Klinefelter syndrome is the most common form of primary testicular failure involving both
spermatogenesis and androgen secretion, and has been reported in man(9,10) and many other
mammalian species: mouse (11), Chinese hamster (12), pig (13), bull (14), sheep (15), goat (16), horse
(17), cat (18) and dog (5,19,20,21). Most XXY humans are phenotypic males (22) and most of the
XXY dogs have been described as intersex animals (23).
The XY/XXY complement, was presented as a variation of the Klinefelter syndrome(1) , and in this
condition, the secondary sex characteristics were less affected than in patients with XXY syndrome.
The present paper describes a Poodle dog with bilateral cryptorchidism, associated with
78,XY/79,XXY mosaicism.
Materials and Methods
A one year old male Poodle was detected with bilateral cryptorchidism. Metaphase chromosomes were
prepared from peripheral blood lymphocyte culture (24). Cells from the two gonads were cultured for
cytogenetic investigation (25). Histological sections were prepared from the testis and stained with
haematoxylin and eosin.
Results
Cytogenetic analysis showed a 78,XY/79,XXY chromosome complement (figure 1). This mosaicism
was both on peripheral blood lymphocyte culture and gonadal tissue. Lymphocyte analysis revealed
18% of metaphases 79,XXY. The right testis showed 30% of cells 79,XXY while the left one presented
12%.
Histopathological study of both gonads revealed testis with expressive vacuolation of the seminal cells
and total absence of sperm cells (figure 2) The interstitium appeared relatively slaked, revealing in a
few microscope fields, small nests of Leydig cells (figure 3).
FIGURE 1: Two
metaphases (prepared
from peripheral blood
lymphocyte culture)
at the same
microscope camp:
one of them with XY
sexual chromosomes
and other with XXY
sexual chromosomes,
demonstrating the
mosaicism in a poodle
dog with bilateral
cryptorchidism.
Arrows indicate the
sex chromosomes.
FIGURE 2:
Photomicrogaph of an
H&E stained section
of testis from a Poodle
with cryptorchidism
and mosaicism
78,XY/79,XXY,
demonstrating
expressive vacuolation
of the seminal cells
and total absence of
sperm cells.
FIGURE 3:
Photomicrograph of
H&E-stained section
of testis from the same
dog, showing small
nests of Leydig cells
and a relatively slaked
interstitium.
Discussion
Bilateral cryptorchidism in dogs was associated with the Klinefelter syndrome in the past (5) and also
with 78,XY/79,XXY chromosome constitution. The presence of mosaicism reveal the absence of
mitotic disjunction at some time during embryonic development.
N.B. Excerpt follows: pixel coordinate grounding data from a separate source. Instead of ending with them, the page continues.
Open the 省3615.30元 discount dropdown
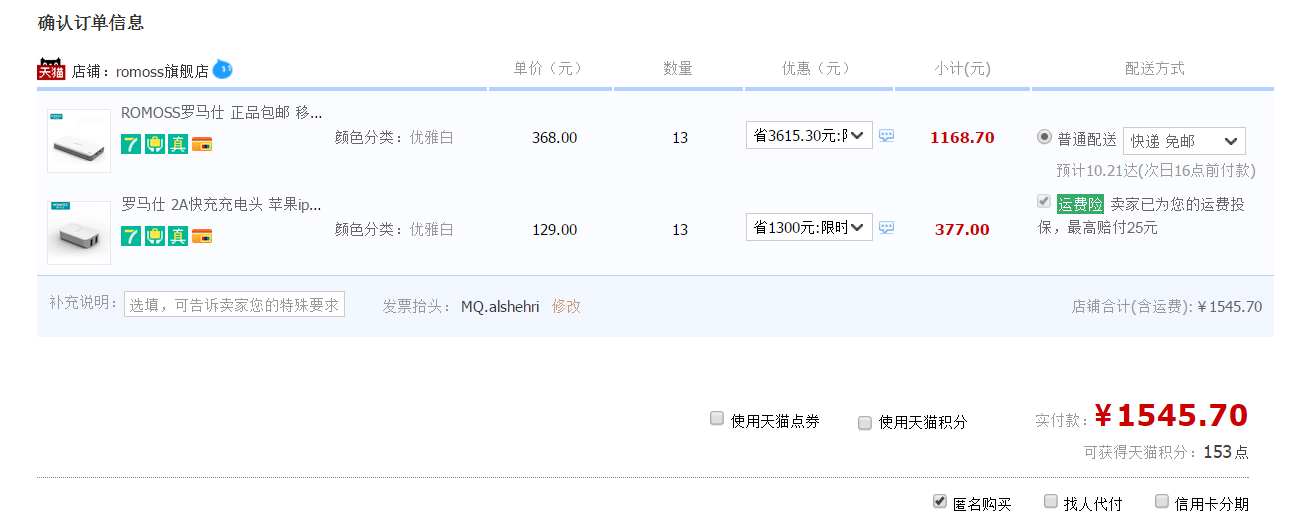The image size is (1306, 530). [809, 136]
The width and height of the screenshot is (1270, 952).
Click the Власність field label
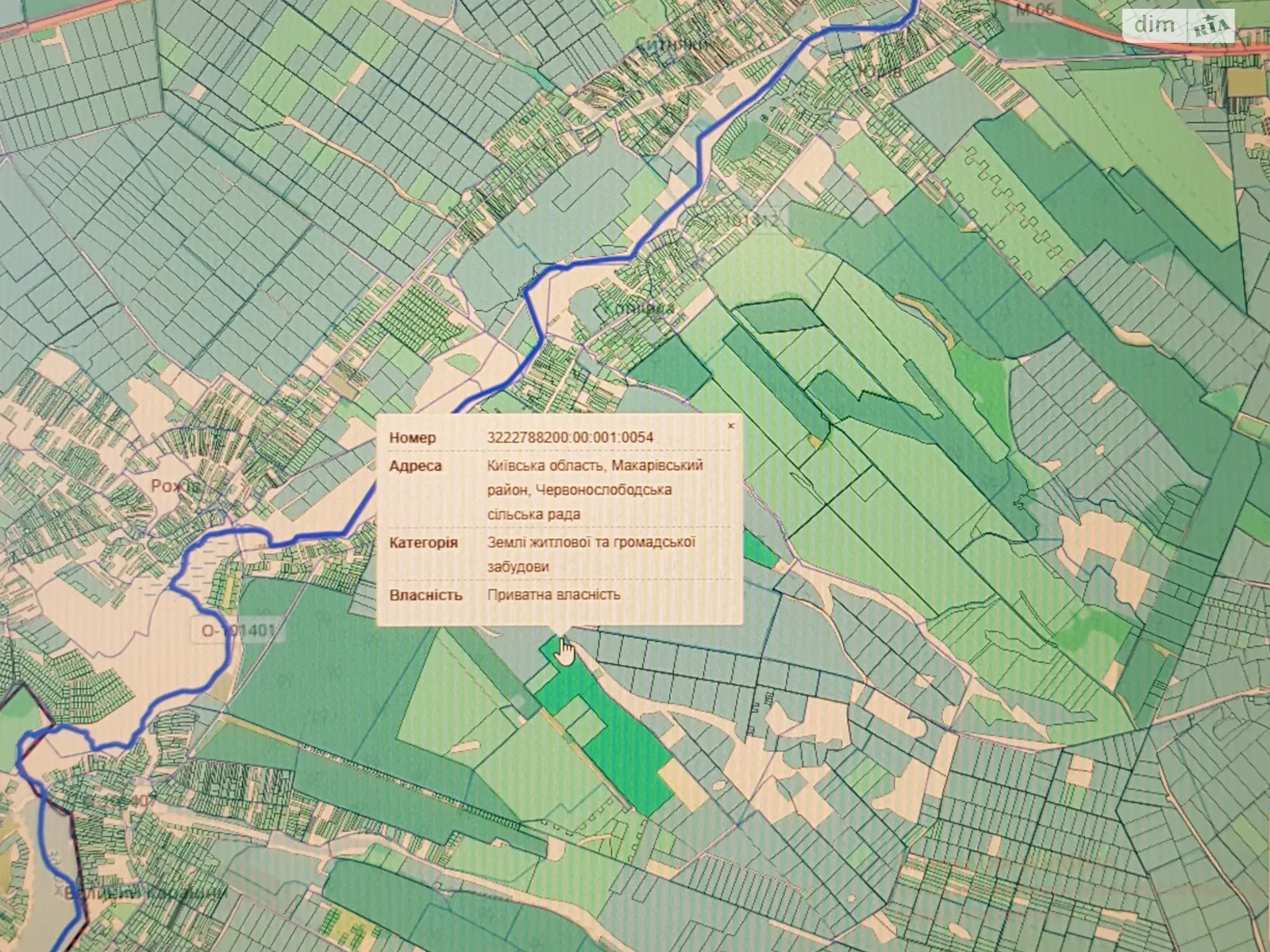tap(425, 594)
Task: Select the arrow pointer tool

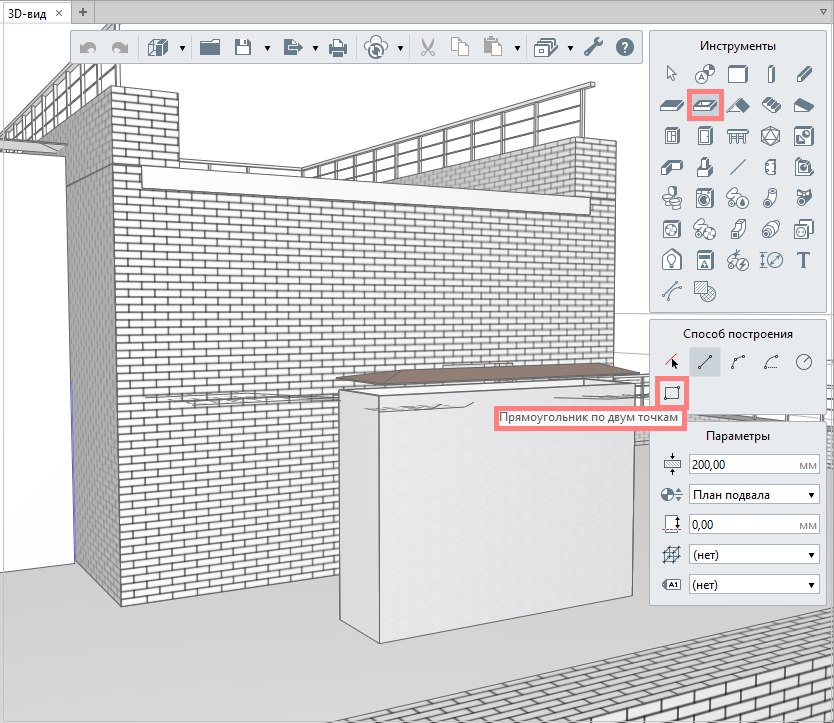Action: pyautogui.click(x=671, y=73)
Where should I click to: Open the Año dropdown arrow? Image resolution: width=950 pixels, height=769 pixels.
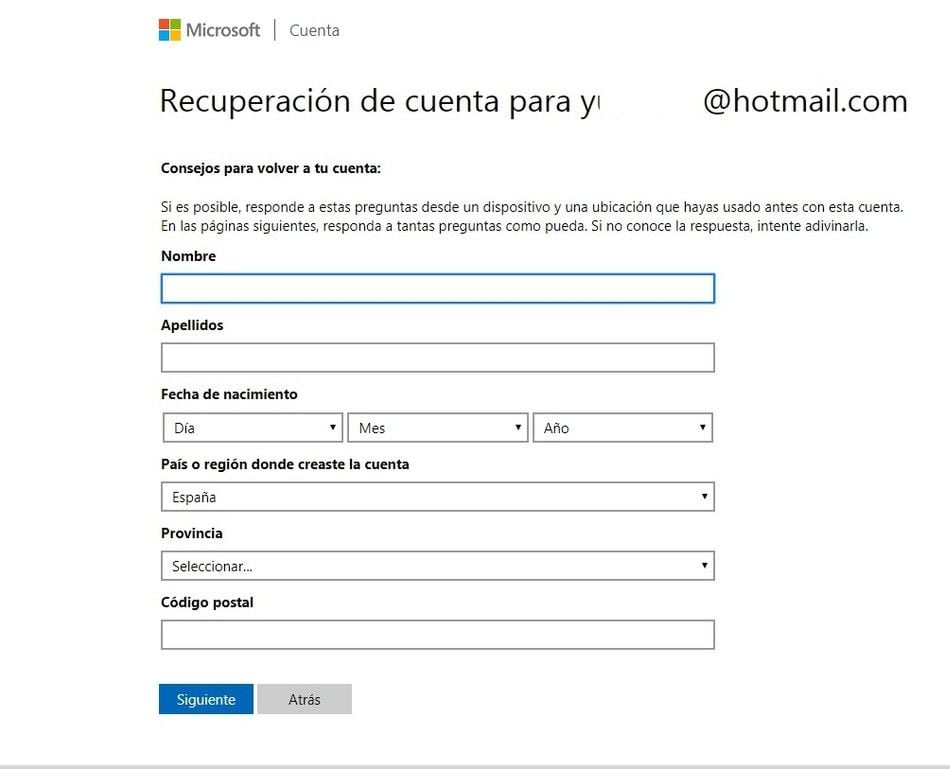pos(702,427)
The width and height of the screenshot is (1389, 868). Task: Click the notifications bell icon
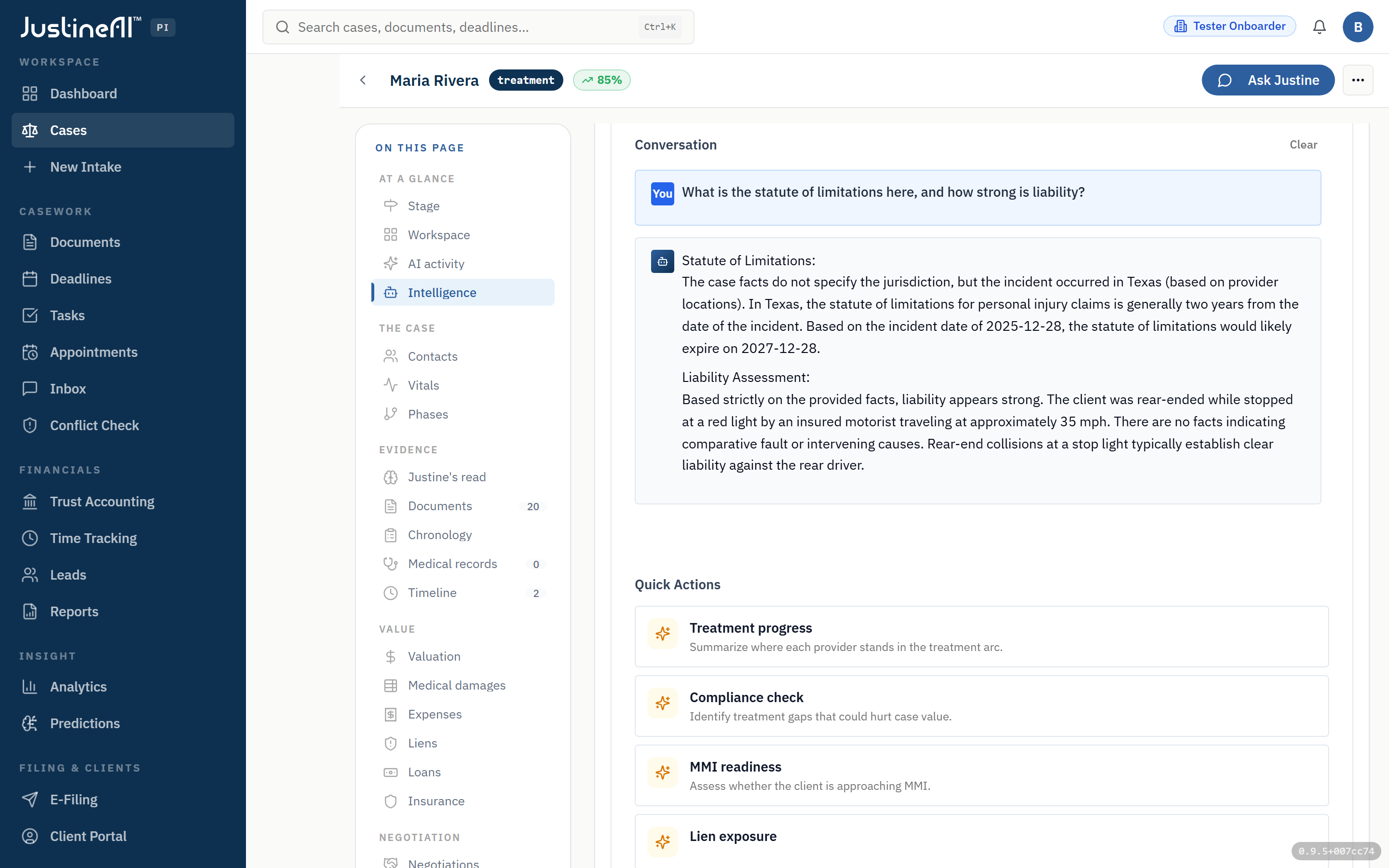click(x=1319, y=27)
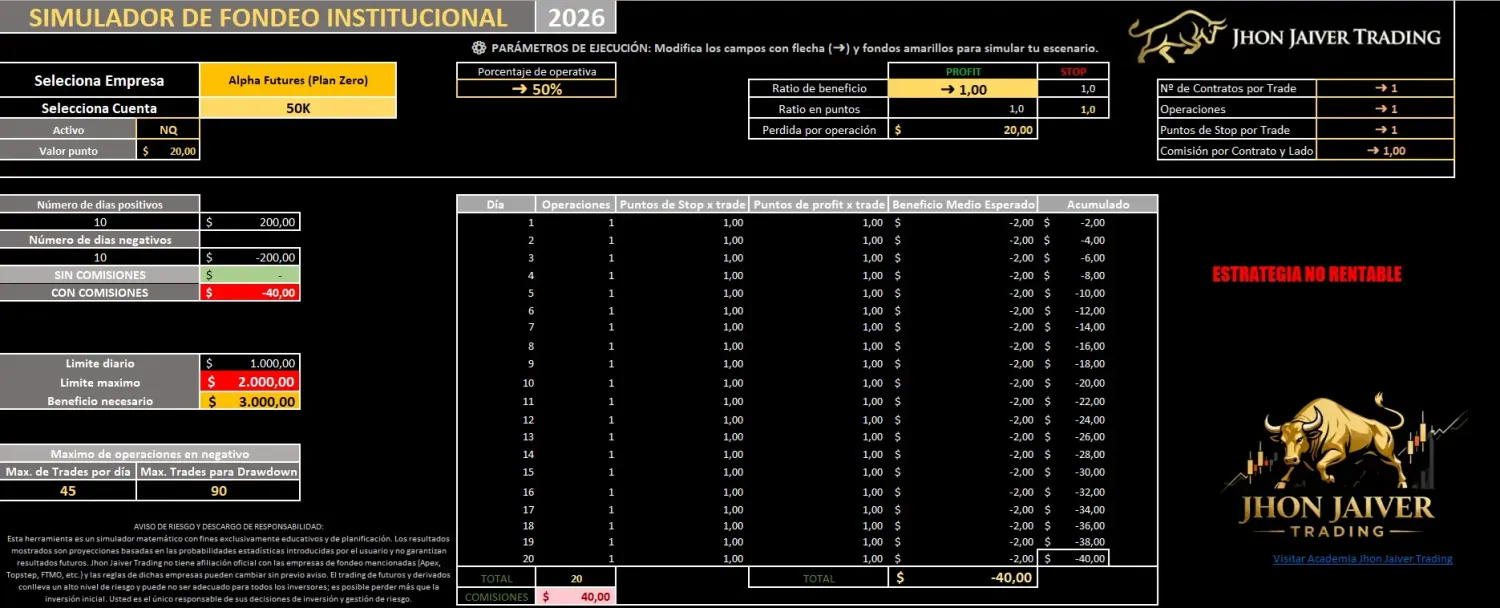Click the red Limite maximo cell
The width and height of the screenshot is (1500, 608).
[x=250, y=381]
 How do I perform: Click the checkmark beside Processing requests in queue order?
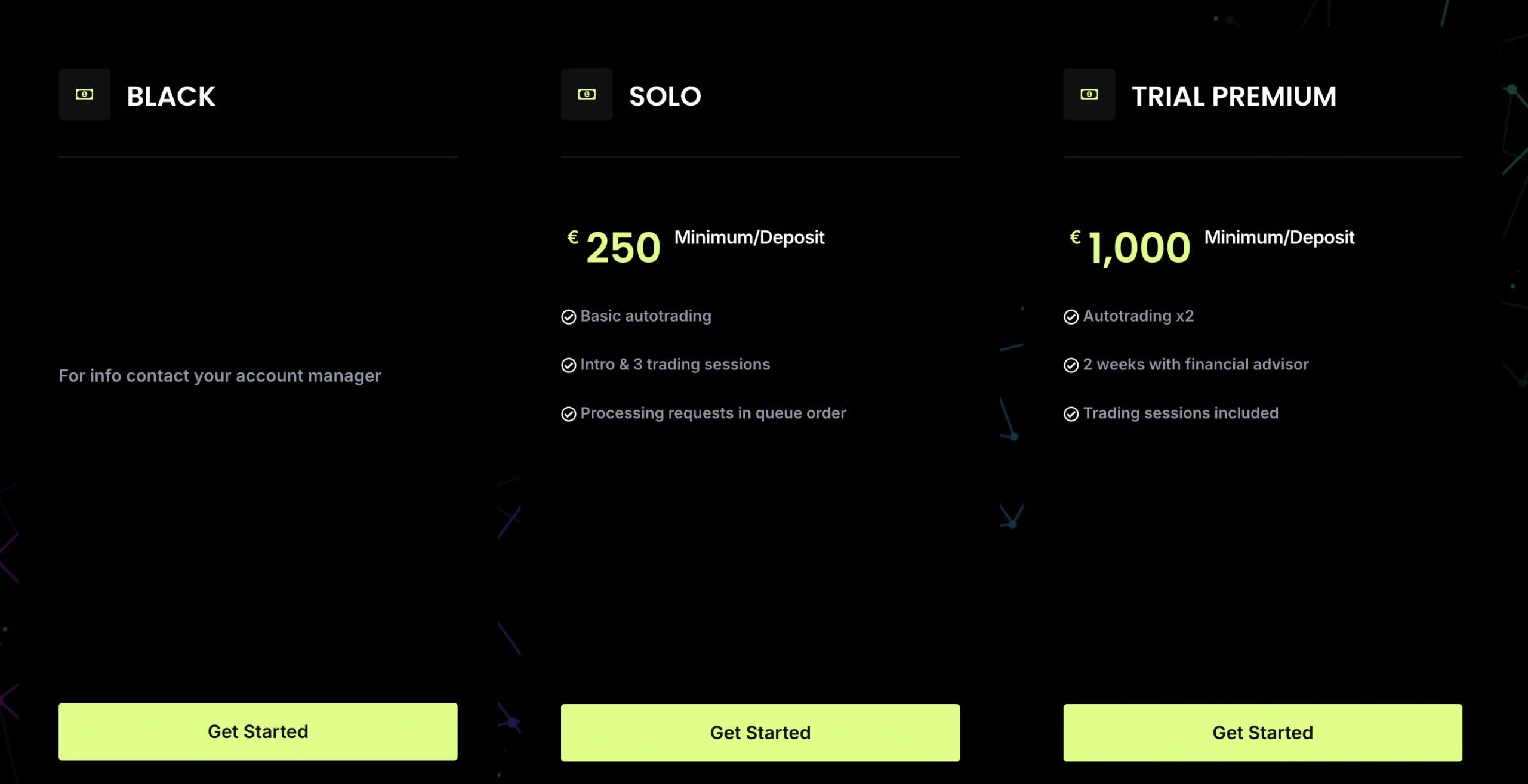569,414
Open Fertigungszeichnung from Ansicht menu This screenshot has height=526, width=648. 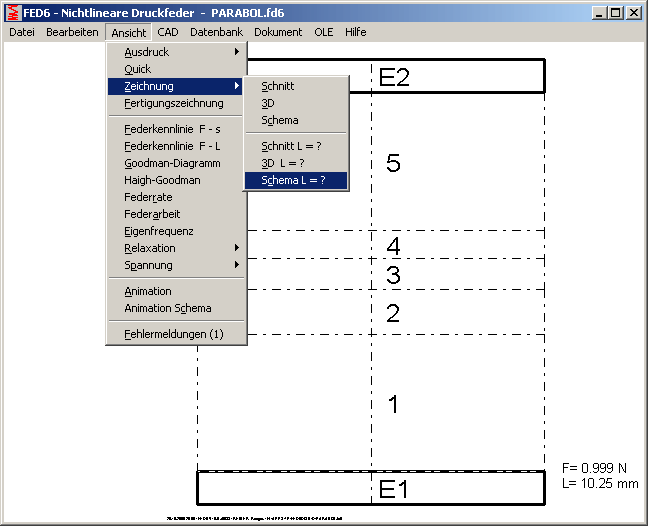[x=172, y=103]
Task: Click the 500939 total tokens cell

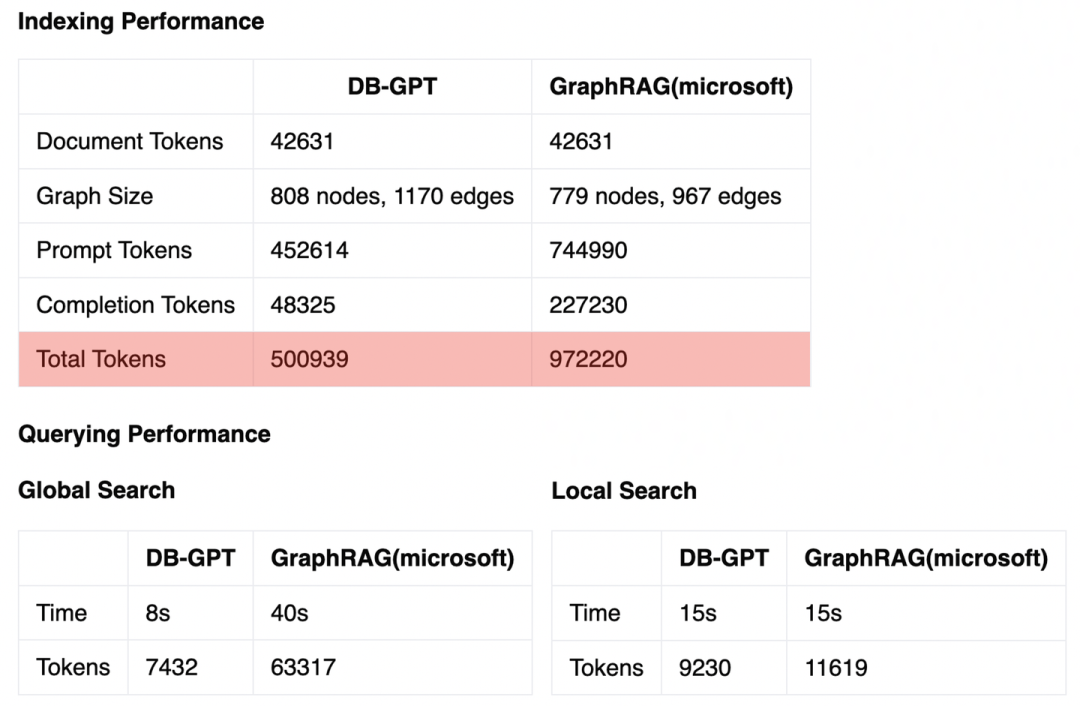Action: 309,359
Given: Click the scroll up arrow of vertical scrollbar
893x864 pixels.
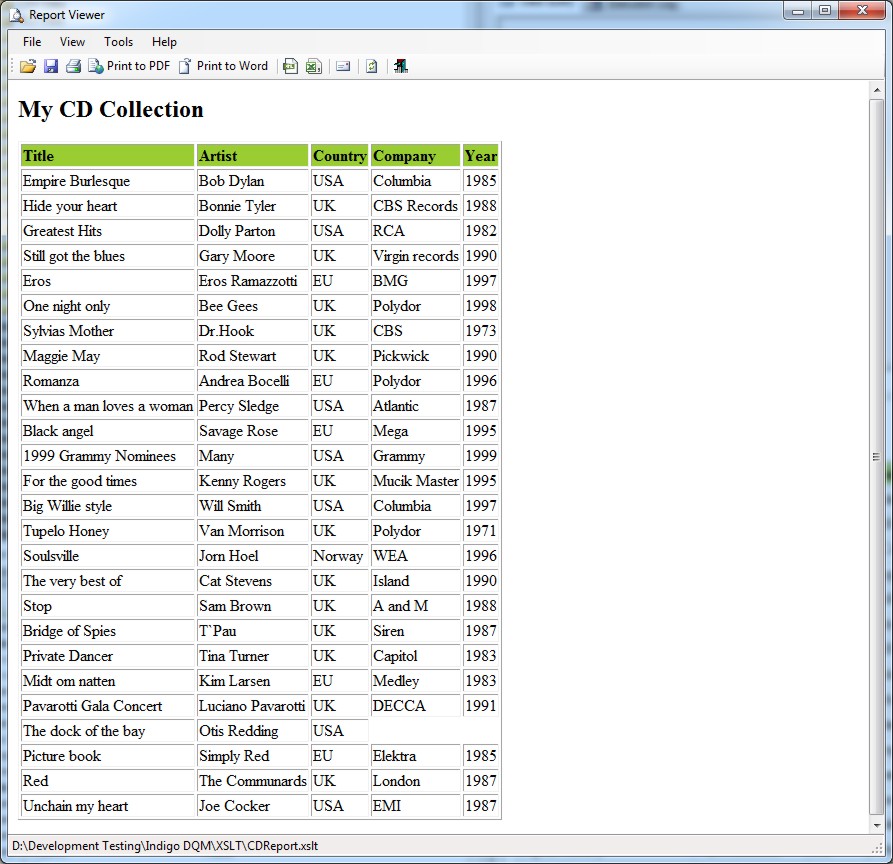Looking at the screenshot, I should [x=876, y=90].
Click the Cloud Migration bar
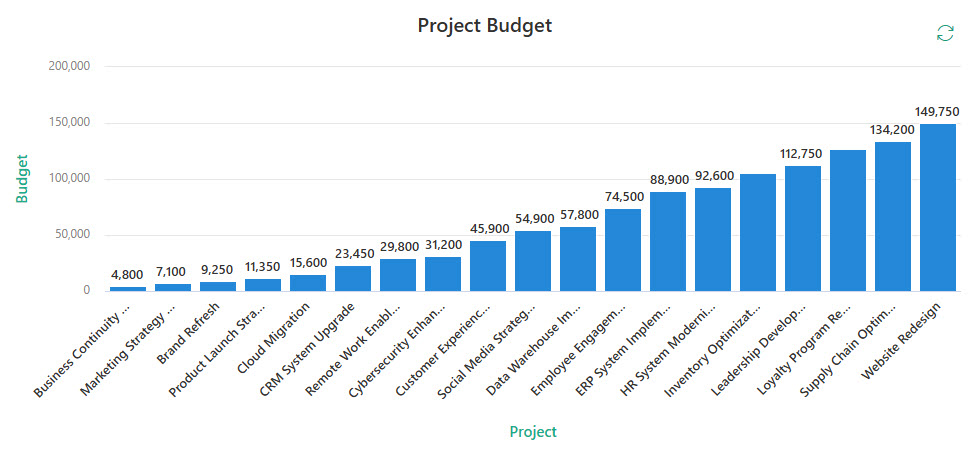This screenshot has height=453, width=977. (307, 282)
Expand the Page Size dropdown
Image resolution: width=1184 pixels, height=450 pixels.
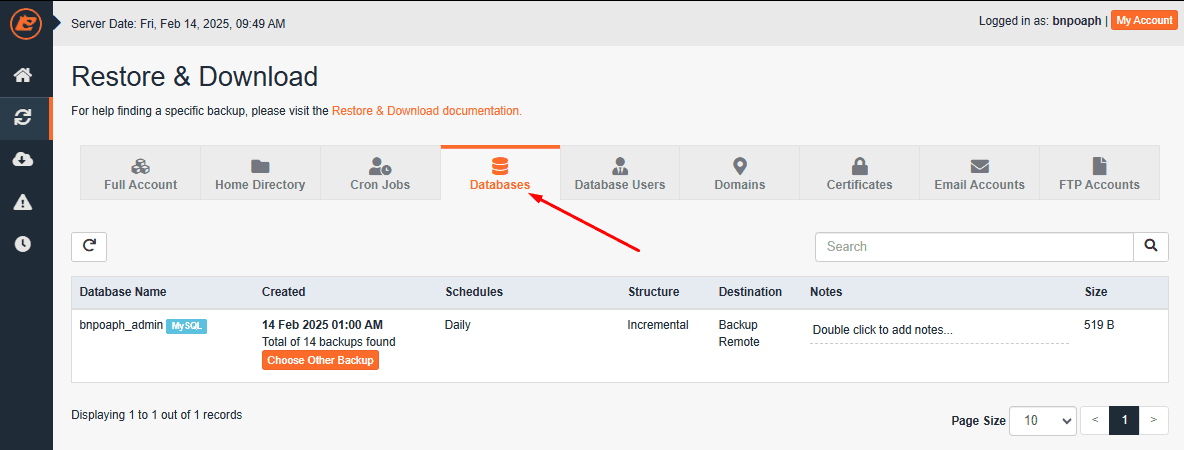(1043, 421)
The variant form of Klinefelter’s syndrome more frequently found is the XY/XXY mosaicism (1). The
influence of the normal cell in modifying the full expression of this syndrome, will be illustrated by
contrasting the findings in patients with XY/XXY mosaicism with those in patients with the classic
form. In some patients, the XXY cell line could be identified only in testicular tissue, reinforcing the
requirement of cytogenetic investigation in dogs with cryptorchidism
The fact that the right testis presented higher number of 79,XXY cells (30%) than the left testis (12%),
is probably related to the cell distribution in the gonad during embryonic development and did not
reflect morphological differences between the gonads.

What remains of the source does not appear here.